- What you should do: Repeat the listing below from its first line through the line that contains "center [80, 458].", inclusive. Leave the pictures out of your answer.

[Stored data]
-=-=-

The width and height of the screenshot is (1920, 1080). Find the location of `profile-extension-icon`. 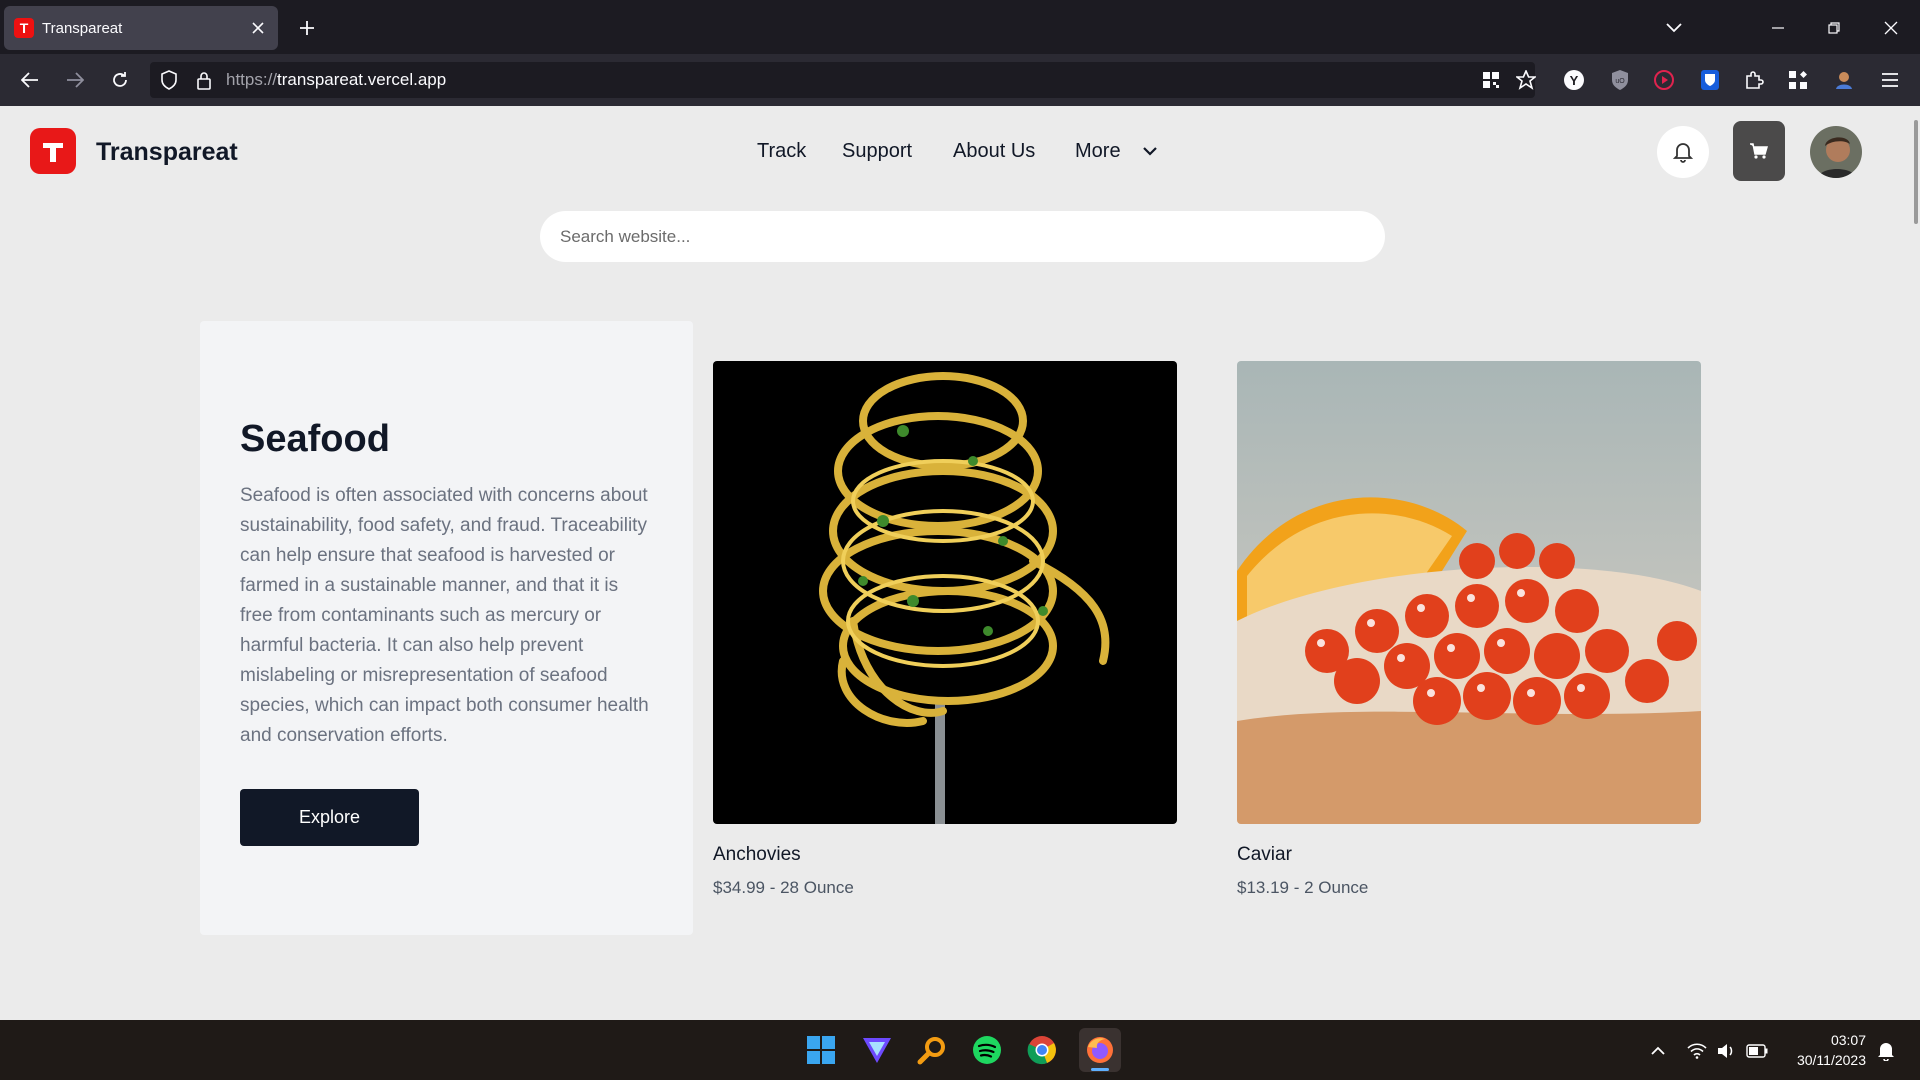

profile-extension-icon is located at coordinates (1844, 80).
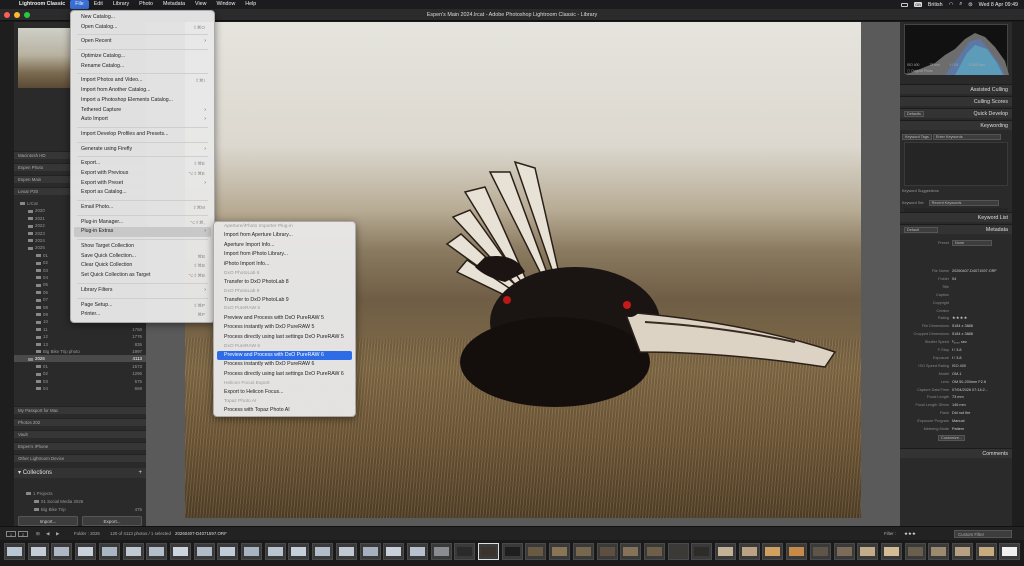  What do you see at coordinates (80, 458) in the screenshot?
I see `volume-row: Other Lightroom Device` at bounding box center [80, 458].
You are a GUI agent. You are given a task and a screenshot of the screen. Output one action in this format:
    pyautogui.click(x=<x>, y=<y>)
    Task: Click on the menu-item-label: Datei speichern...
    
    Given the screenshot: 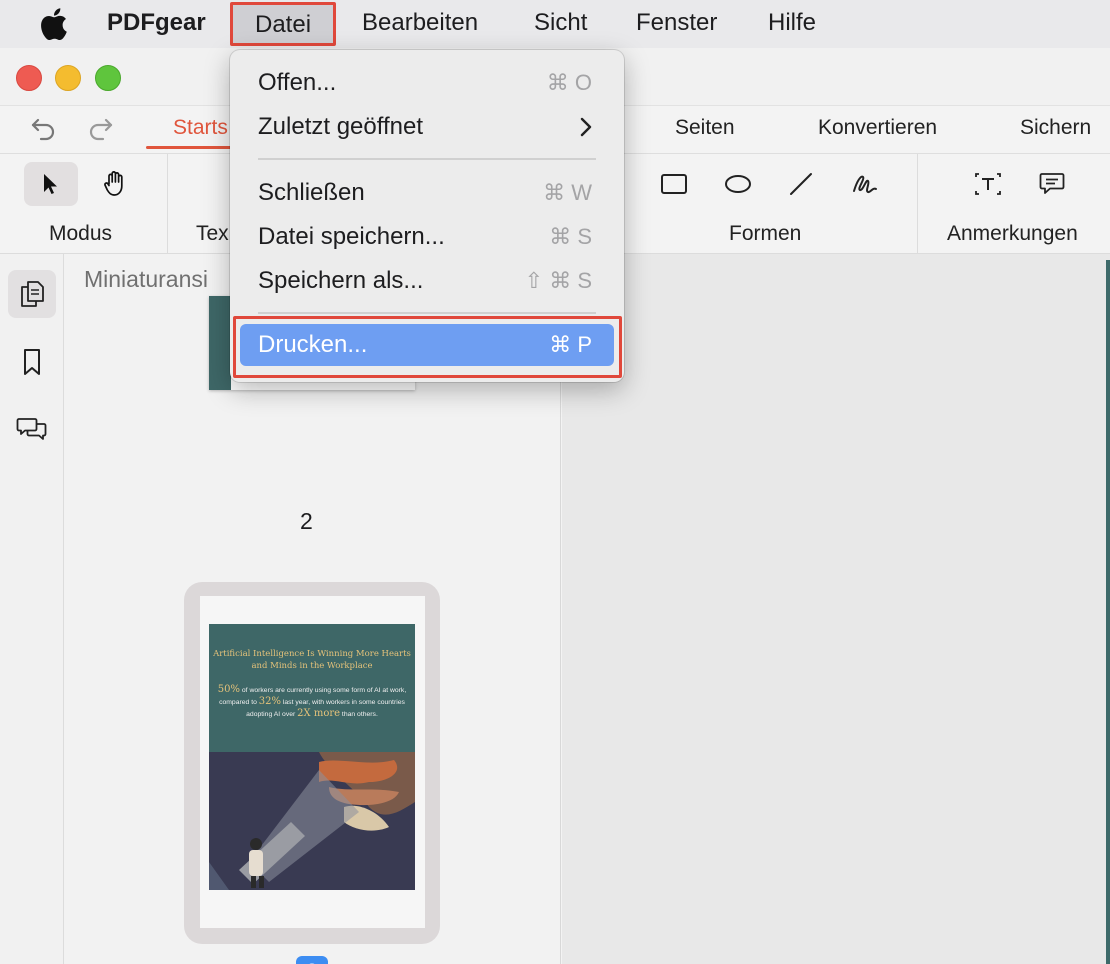 What is the action you would take?
    pyautogui.click(x=352, y=236)
    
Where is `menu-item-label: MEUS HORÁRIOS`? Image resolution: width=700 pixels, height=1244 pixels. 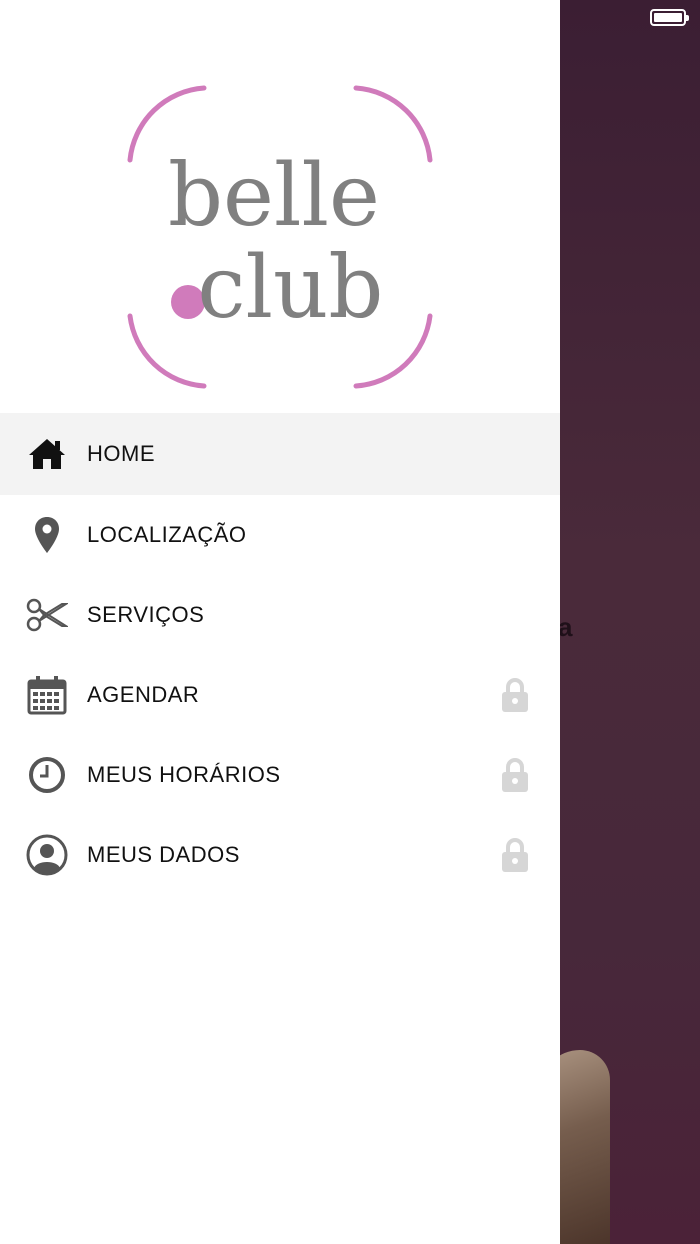 menu-item-label: MEUS HORÁRIOS is located at coordinates (184, 774).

-=-=-

- Task output:
The width and height of the screenshot is (1920, 1080). Find the location of `profile-extension-icon`. 

profile-extension-icon is located at coordinates (1844, 80).
  What do you see at coordinates (80, 458) in the screenshot?
I see `volume-row: Other Lightroom Device` at bounding box center [80, 458].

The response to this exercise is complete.